I am presenting a thematic concert based on the compositions of Adi Shankaracharya. Although Carnatic music doesn’t adhere to time-bound ragas, I will choose some ragas sung during the morning in the Hindustani tradition and present them.
How does it feel to perform at this fest where the city audience have an inclination towards folk music?
Udaipur is not new for me. This is my second time in the World Music Festival, thanks to Sanjeev Bhargavaji. And I keep working on Meera, hear a lot of Sufi, Rajasthani folk. I am used to the music traditions of Rajasthan and am familiar with its audience. With the current theme of the fest, I hope to intersperse these ideologies in my presentation.
As a sadhaka in music, what is more important for you -- the goals or the journey ?
I am still a student. Learning can never stop. I have a very personal connection with my music apart from all these concerts. If you have such connection, you automatically achieve the goals you set for yourself.
As a performer, do you experience moments where you feel a divine connection? How will you explain such moments?

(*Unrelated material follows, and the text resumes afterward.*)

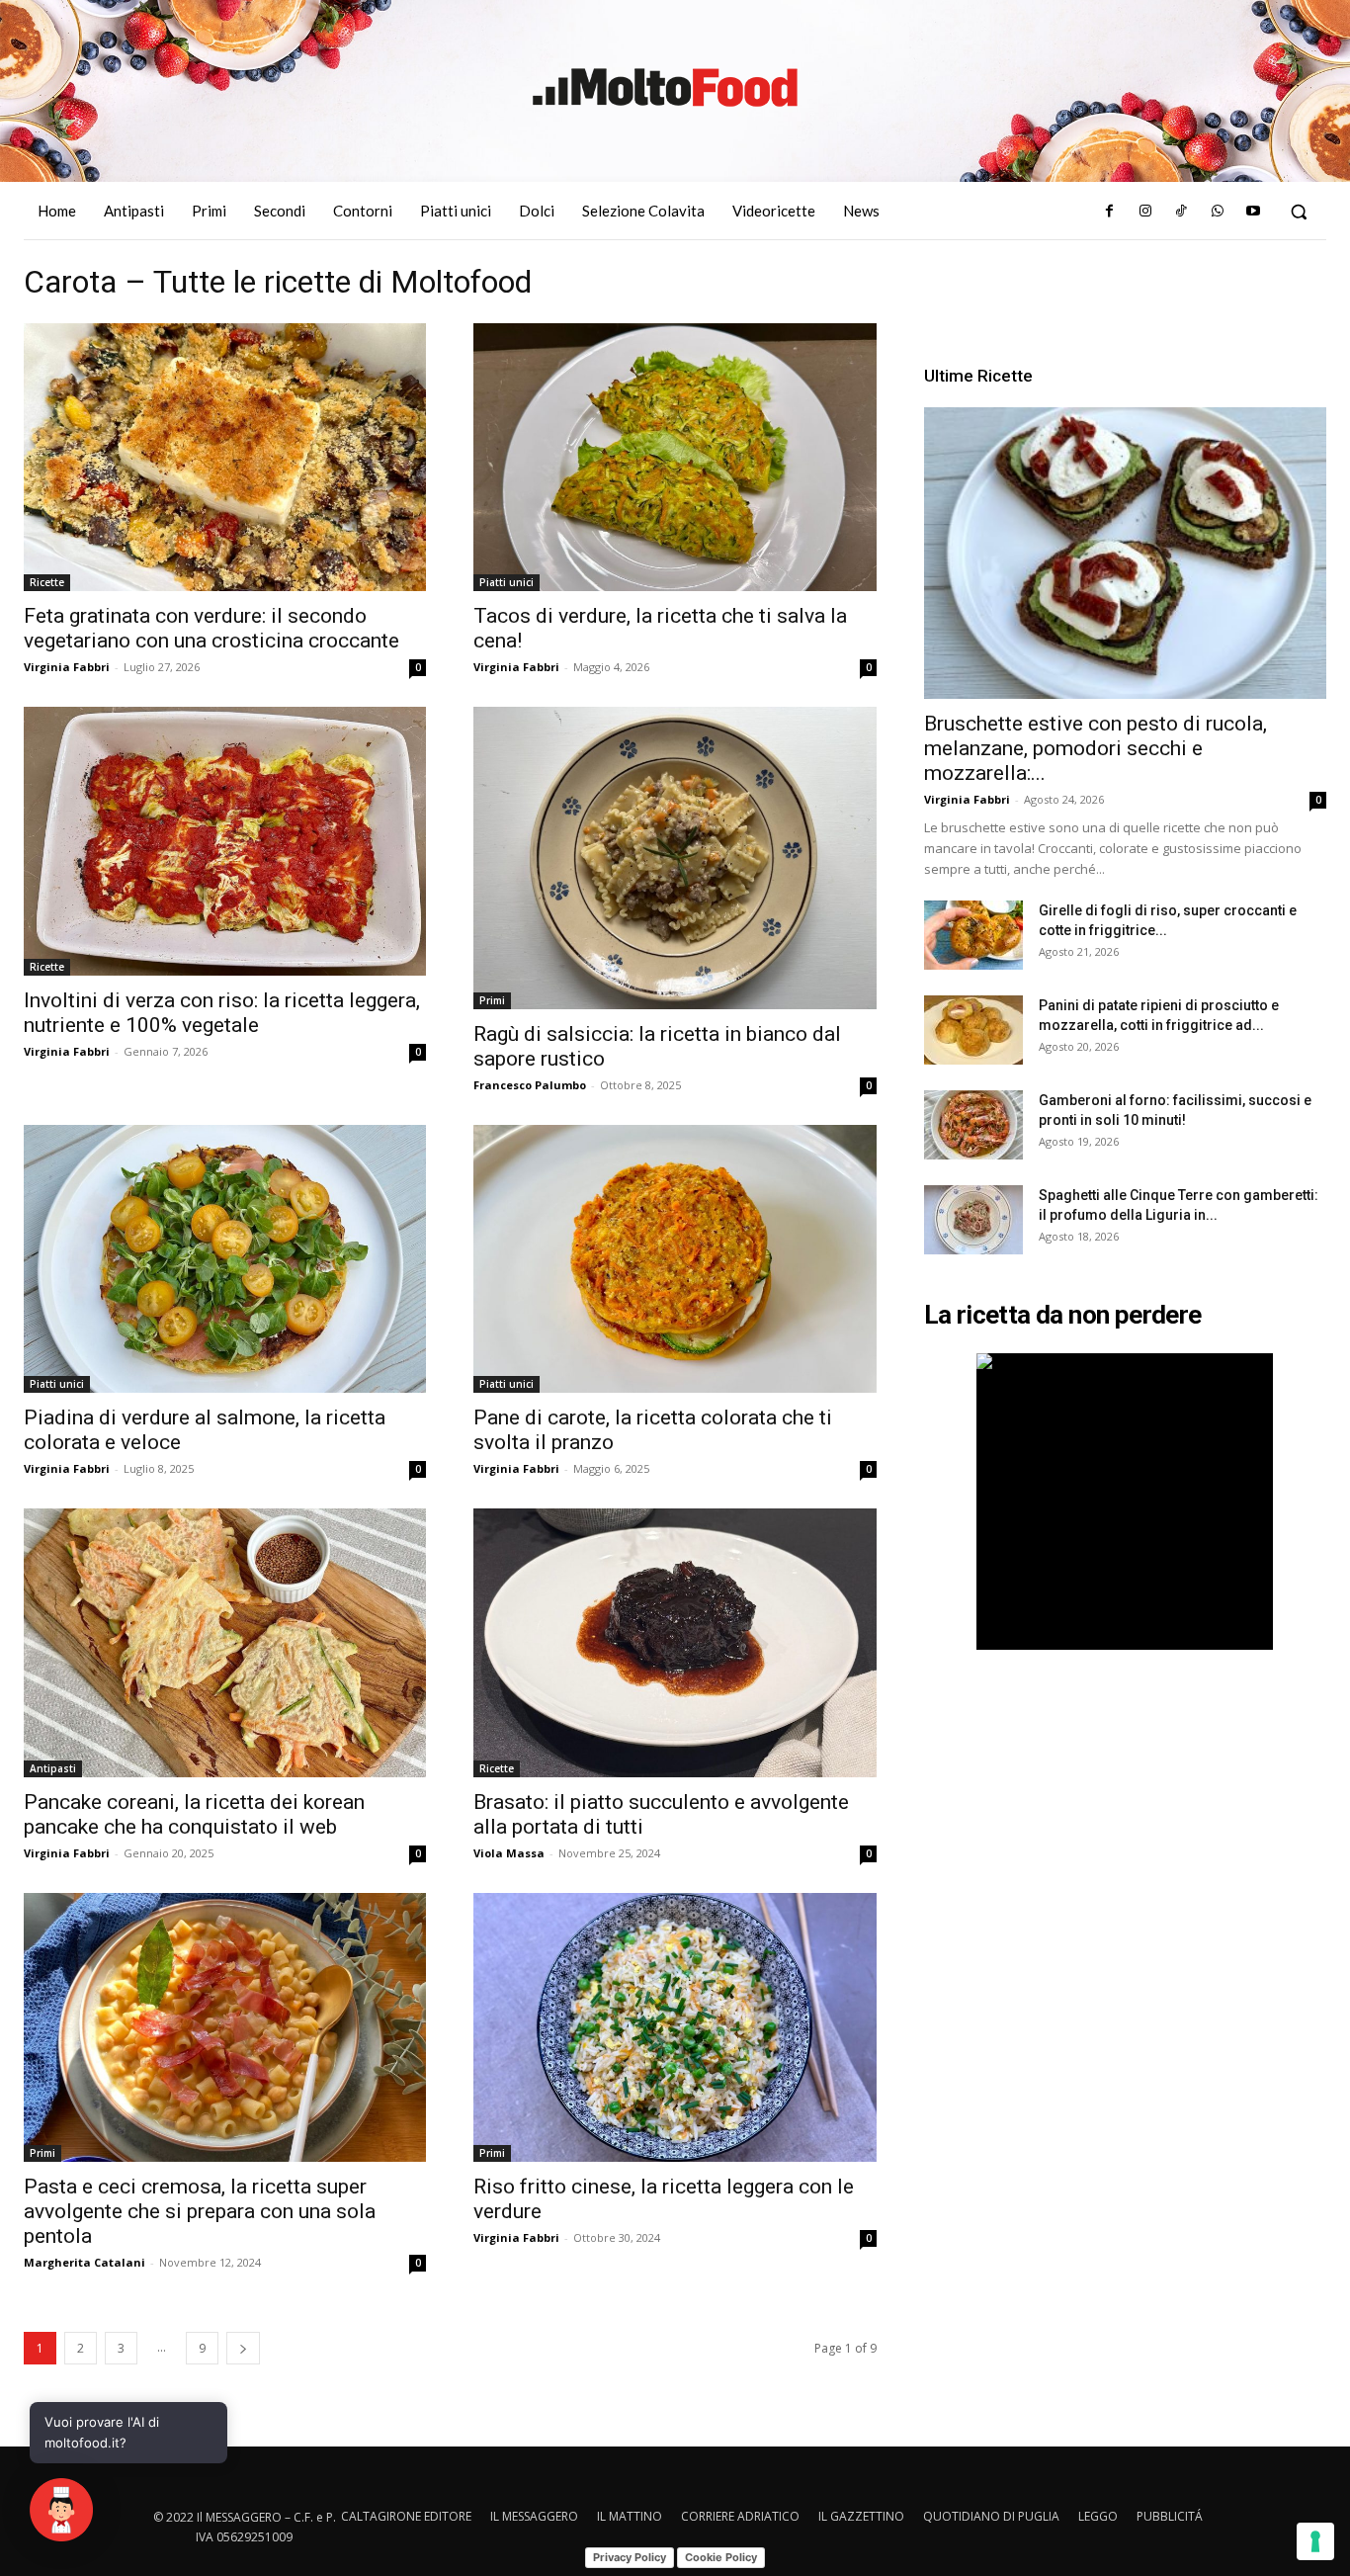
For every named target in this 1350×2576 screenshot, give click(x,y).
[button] (1298, 211)
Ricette (47, 582)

Many, many times. As life experiences increase, emotions increase. There is more bhava when you have so much time with your family and spirituality. Let me also tell you, the more temples you visit — Guruvayur, Ujjain, Kashi, Tirupati -- the more you approach the compositions differently, the imagery joins in. I was asked to sing Bhavayami Gopalabalam once in front of the utsavamurthy in Tirupati, and now, whenever I sing the song, I only remember that. Experiences count a lot.
What is your advice to the budding artists?
You should have self-belief and conviction. There’s no shortcut; so practise, practise and practise. Very importantly: no concerts before you’re very well trained. Don’t be in a rush. Music is not an instant food item.
One more thing: you have your guru’s name, family’s name. But you can’t live on that, can you?
How important is taking diksha from the guru in the age of technology?
I was very blessed to have one-to-one sessions with my gurus. Back then, gurus weren’t in a hurry too. I had to perfect the piece and only then move on. There was step-by-step learning and there’s merit in it. As for the concept of guru-shishya itself, the bonding really helps. Just by looking at the guru, their encouragement and scolding, their lessons to other students, you can learn so much. The fine nuances of music cannot be taught by ‘Guru Google’.